:: Task to carry out ::
Please repeat, from the entries that follow, the lines from the one containing "335x197 pixels." through the one containing "Given: Choose the 30Min interval" exactly, adding nothing.

○ ○ ○

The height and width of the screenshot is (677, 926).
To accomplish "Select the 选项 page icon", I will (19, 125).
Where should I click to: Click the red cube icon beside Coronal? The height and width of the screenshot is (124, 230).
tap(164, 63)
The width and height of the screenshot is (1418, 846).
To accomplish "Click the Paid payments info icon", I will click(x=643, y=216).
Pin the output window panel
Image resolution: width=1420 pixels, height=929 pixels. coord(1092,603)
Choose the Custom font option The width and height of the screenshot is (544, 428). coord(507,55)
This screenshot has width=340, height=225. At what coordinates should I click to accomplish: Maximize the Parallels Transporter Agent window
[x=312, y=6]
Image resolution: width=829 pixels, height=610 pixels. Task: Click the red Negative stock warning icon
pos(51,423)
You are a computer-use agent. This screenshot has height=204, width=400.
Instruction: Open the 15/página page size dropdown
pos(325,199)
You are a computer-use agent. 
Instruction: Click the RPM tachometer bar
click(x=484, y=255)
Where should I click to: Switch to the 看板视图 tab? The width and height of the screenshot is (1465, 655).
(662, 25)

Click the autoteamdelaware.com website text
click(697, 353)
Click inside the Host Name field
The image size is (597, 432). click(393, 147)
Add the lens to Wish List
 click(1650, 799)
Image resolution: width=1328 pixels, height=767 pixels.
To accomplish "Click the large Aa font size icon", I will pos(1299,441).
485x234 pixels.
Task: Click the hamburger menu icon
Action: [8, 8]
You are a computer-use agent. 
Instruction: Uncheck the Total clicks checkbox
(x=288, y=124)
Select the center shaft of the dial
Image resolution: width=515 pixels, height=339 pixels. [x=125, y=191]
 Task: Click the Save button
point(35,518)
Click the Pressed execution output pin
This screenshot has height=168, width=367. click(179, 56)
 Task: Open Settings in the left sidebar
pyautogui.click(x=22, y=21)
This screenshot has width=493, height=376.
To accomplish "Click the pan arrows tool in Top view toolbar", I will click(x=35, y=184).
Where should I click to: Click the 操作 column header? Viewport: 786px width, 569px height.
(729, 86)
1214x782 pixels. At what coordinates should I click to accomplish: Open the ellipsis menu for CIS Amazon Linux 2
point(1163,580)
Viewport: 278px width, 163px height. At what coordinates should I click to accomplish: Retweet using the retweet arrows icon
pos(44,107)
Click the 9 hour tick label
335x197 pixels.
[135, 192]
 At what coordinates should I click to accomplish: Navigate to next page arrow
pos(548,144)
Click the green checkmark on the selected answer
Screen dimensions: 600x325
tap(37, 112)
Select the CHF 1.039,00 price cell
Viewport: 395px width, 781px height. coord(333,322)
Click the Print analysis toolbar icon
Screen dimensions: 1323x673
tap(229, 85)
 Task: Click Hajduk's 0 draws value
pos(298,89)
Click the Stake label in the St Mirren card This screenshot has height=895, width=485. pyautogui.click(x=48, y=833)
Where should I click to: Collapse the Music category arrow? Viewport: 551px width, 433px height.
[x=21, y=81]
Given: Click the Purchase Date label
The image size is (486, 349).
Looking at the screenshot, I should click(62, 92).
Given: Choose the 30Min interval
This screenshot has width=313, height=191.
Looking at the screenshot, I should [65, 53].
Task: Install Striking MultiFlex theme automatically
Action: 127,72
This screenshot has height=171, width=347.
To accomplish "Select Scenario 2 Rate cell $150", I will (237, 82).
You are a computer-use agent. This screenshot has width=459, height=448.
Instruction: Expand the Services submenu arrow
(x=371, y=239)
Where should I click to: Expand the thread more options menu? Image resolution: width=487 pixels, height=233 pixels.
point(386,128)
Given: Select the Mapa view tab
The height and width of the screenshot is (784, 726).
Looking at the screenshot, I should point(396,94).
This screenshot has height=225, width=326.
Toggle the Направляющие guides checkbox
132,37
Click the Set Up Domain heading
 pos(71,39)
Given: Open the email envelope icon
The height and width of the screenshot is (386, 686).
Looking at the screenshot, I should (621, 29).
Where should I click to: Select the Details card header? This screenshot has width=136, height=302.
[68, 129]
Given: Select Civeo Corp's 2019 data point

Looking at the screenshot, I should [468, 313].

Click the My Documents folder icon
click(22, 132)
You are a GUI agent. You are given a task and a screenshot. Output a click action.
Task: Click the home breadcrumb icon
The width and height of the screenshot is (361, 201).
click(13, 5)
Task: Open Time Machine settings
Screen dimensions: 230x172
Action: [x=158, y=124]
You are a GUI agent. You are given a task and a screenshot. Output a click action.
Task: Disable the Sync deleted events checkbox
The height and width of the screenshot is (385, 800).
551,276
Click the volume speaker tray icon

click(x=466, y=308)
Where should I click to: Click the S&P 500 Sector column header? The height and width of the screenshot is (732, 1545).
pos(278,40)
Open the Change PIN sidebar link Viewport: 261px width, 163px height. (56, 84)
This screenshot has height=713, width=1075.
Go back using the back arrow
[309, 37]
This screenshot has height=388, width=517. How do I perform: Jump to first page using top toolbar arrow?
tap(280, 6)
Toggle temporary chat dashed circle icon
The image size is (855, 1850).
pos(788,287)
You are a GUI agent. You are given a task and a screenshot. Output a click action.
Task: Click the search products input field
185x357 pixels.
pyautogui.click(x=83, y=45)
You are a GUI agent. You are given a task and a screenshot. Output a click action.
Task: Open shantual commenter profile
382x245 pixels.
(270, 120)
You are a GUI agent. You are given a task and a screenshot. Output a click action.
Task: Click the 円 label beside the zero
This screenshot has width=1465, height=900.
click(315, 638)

○ ○ ○

:: Your response ::
335x197 pixels.
[135, 192]
 At what coordinates should I click to accomplish: Navigate to next page arrow
pos(548,144)
Click the green checkmark on the selected answer
Screen dimensions: 600x325
tap(37, 112)
Select the CHF 1.039,00 price cell
Viewport: 395px width, 781px height. coord(333,322)
Click the Print analysis toolbar icon
Screen dimensions: 1323x673
tap(229, 85)
 Task: Click Hajduk's 0 draws value
pos(298,89)
Click the Stake label in the St Mirren card This screenshot has height=895, width=485. pyautogui.click(x=48, y=833)
Where should I click to: Collapse the Music category arrow? Viewport: 551px width, 433px height.
[x=21, y=81]
Given: Click the Purchase Date label
The image size is (486, 349).
Looking at the screenshot, I should click(62, 92).
Given: Choose the 30Min interval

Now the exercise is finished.